**Aim of the exercise**
Would it be possible to write out each entry below exactly, without the pictures?

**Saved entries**
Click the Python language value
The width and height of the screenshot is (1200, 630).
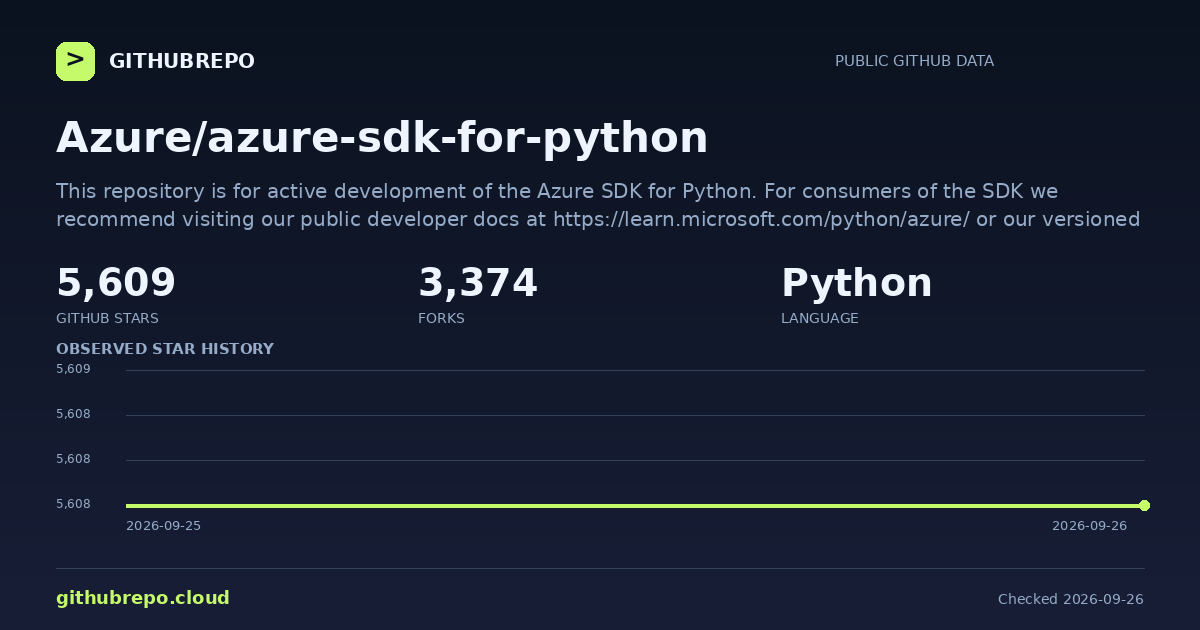click(x=857, y=284)
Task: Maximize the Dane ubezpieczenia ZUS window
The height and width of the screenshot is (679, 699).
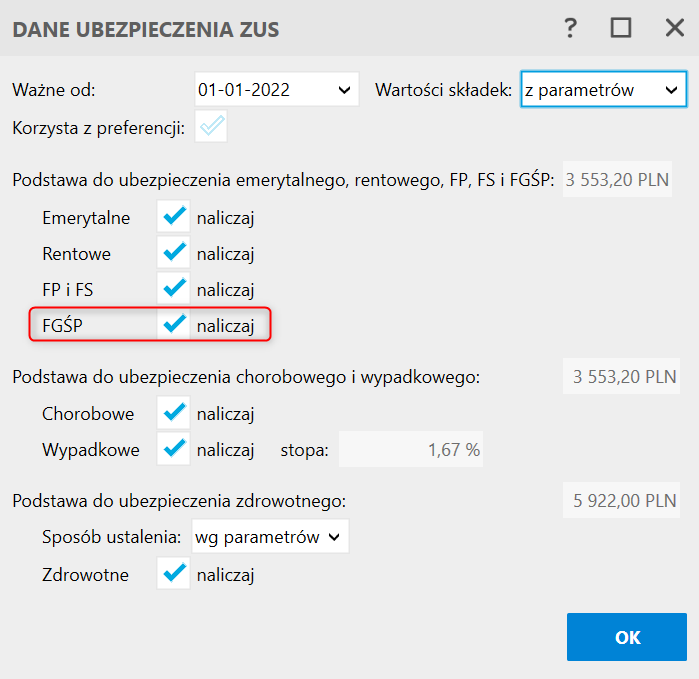Action: click(621, 29)
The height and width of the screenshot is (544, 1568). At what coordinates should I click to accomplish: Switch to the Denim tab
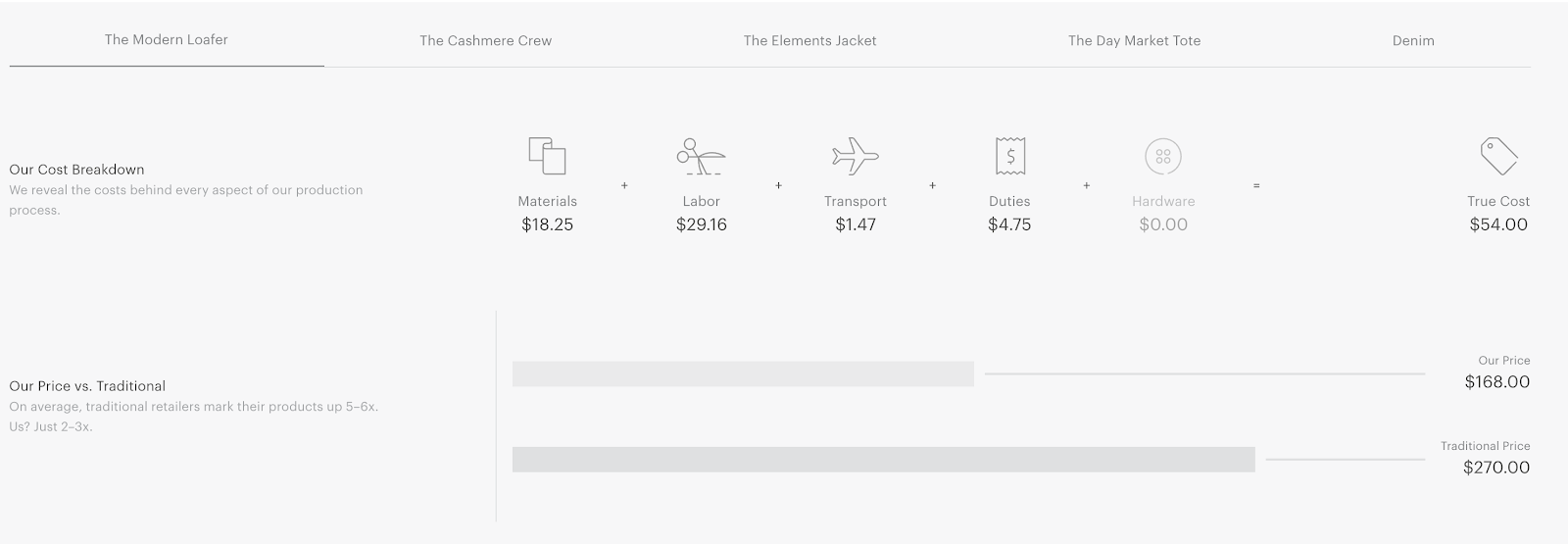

**Your solution**
Click the Python language value
The width and height of the screenshot is (1200, 630).
click(x=857, y=284)
Task: Maximize the Dane ubezpieczenia ZUS window
The height and width of the screenshot is (679, 699).
Action: click(621, 29)
The height and width of the screenshot is (544, 1568). At what coordinates should I click to accomplish: Switch to the Denim tab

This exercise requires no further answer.